A few minutes later (at the exact time our meeting was scheduled to begin) the banker came out. He was standing so upright that I it looked as if he might fall over. I thought to myself that his shoes appeared so polished that they could be used as mirrors. His pants were perfectly creased. When we sat down I immediately noticed that the man had already prepared a detailed agenda, and he spent at least five minutes explaining to me what we would be talking about over the next hour.
I do not need to go into any more detail about this meeting because you probably already know what I am talking about when I describe the kind of people I was meeting that day. This was a structured organization that seemed to be populated (with the exception of the receptionist, who was sent home) with extremely structured people.
Structured people and organizations:
When you enter any business office, you will generally find an office that is either like this, or alternatively, a more free spirited office, populated by free spirited people. Banks, law offices, and so forth tend to be more structured environments (but not always), and advertising agencies, newspapers and so forth tend to be more free spirited environments (but not always).
In a free spirited office, people will typically wander into work anywhere between 7:00 a.m. and 11:00 a.m. Sometimes they might even arrive later. For certain functions such as answering phones, of course, people will generally be there on time, but this is not always the case in a free spirited environment. Sometimes, people might not show up at all, and when this occurs, coworkers will generally pitch in, even if they have a job completely unrelated to answering the phones–or whatever position has been left unfilled for the day. In a similar manner, once the day is over, around 5:00 p.m., some people will have gone home; however, at 8:00 p.m. there are still likely to be at least a few stragglers working in the office. This is the way things work at a company like Google, for example.
In these types of companies, people might show up late for meetings. In addition, lots of other things occur that you likely would not find in most structured companies. For example, there might be no dress code at the office. People may seem to be having a bit too much fun at work. The company may not hold consistent performance reviews–or may not even hold them at all. Nonperformers might not be fired for not contributing, and instead, they might simply leave on their own after some time. There is somewhat of a “disorganized feel” around these sorts of companies, but the work still gets done. In fact, in a lot of companies like this, the organization may be the best in the world at what it does. I call companies like these free spirited companies.
Free spirited companies and organizations:
Just as companies are either predominantly free spirited or structured, so too are schools. When parents pick private schools for their children, they often choose a school based on whether or not there is a lot of structure incorporated into the institution. In virtually every major city I have lived in, out of the two best private schools, one can usually be defined as more structured, and the other can usually be defined as being more free spirited.
Schools, companies, and individuals are also generally either structured or free spirited.
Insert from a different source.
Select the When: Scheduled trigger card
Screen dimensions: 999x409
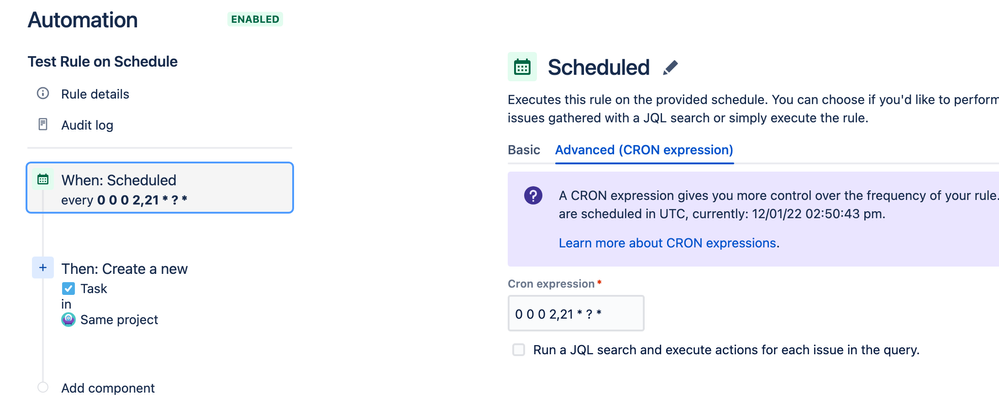point(160,187)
People perform and are happiest in the organizations that match the way they are.
The same thing applies to personal relationships: Free spirited and structured people typically do not get along all that well, since they see the world in two different ways. In fact, I would venture to say that when most marriages or relationships go bad, it is often precisely because the two people are opposites, in terms of being free spirited or structured.
A large part of your success or failure in your career and life will revolve around understanding whether or not you thrive in a structured environment or, instead, a free spirited one. I have found that people generally prefer one way of working and living over the other, and you may find that your success or failure in jobs, relationships, and so forth, often depends upon whether you are structured or free spirited.
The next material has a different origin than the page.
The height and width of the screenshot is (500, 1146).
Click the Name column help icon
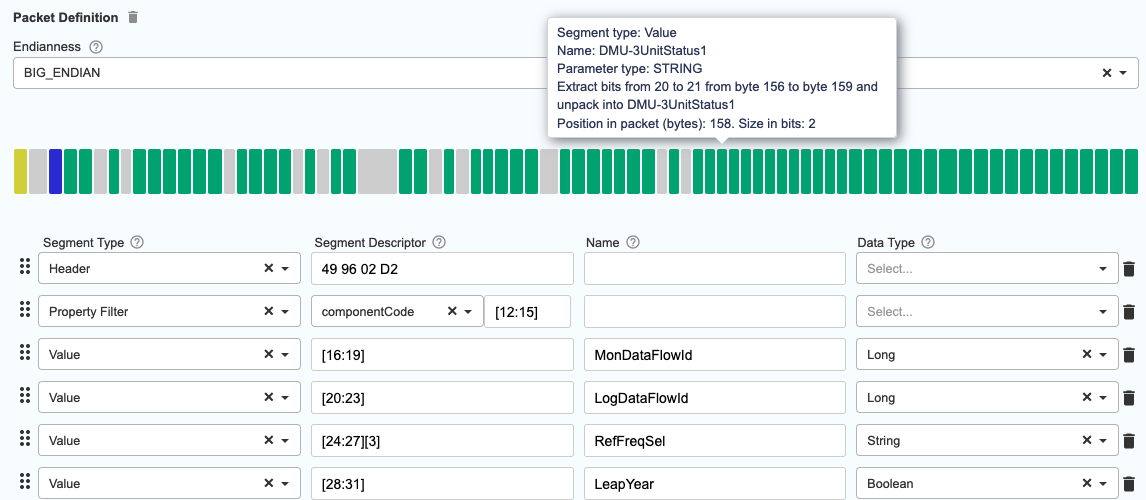point(632,242)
You need to determine whether or not you are a free spirited or structured person, and to seek out mates, jobs, friends, and so forth that are like you. If you do not do this, then the odds are pretty good that you will experience consistent problems in your jobs, relationships, and your life.
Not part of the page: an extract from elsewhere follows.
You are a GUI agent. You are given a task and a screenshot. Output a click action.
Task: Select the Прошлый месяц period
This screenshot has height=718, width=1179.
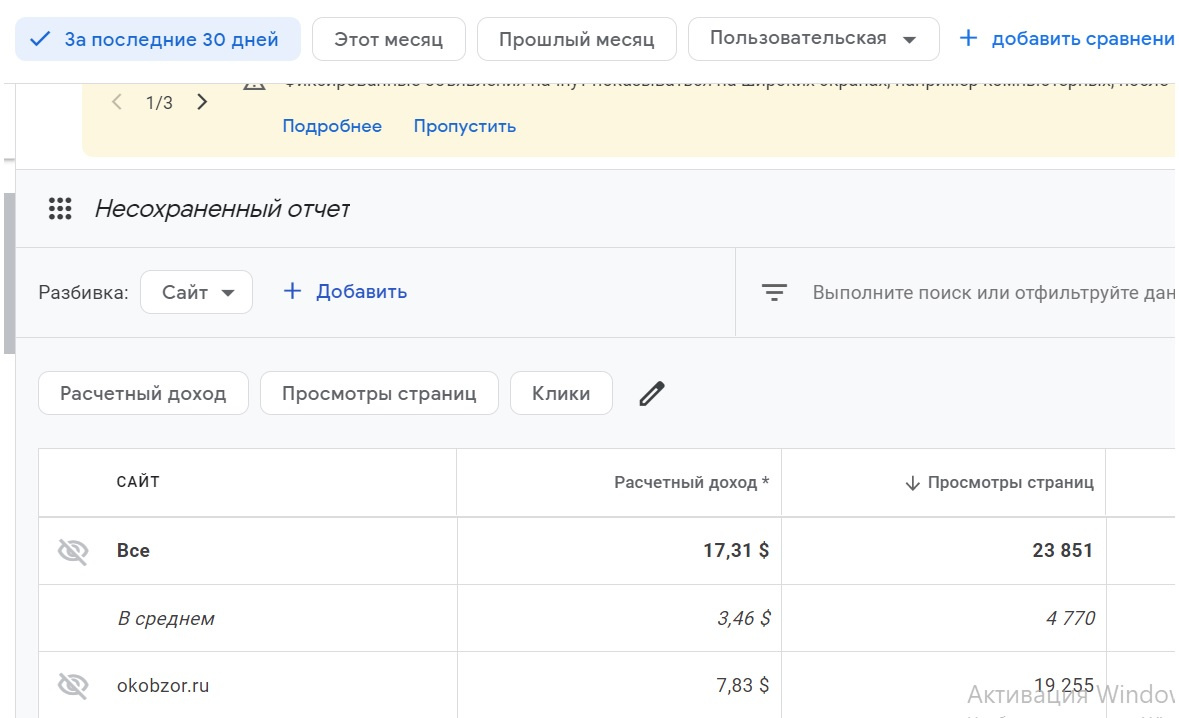[x=576, y=40]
It is relatively easy to figure out which sort of person you are. Here are some indicators that can help you with this:
You should work with organizations that share your outlook. If you have failed in various organizations in your life, it may well have been due to the fact that you were working with an organization that was structured, although you are free spirited. The same applies to relationships and more. This should be one of the most important factors you consider in your decision in choosing the people you work and associate with, because it will determine your success or failure in working with them.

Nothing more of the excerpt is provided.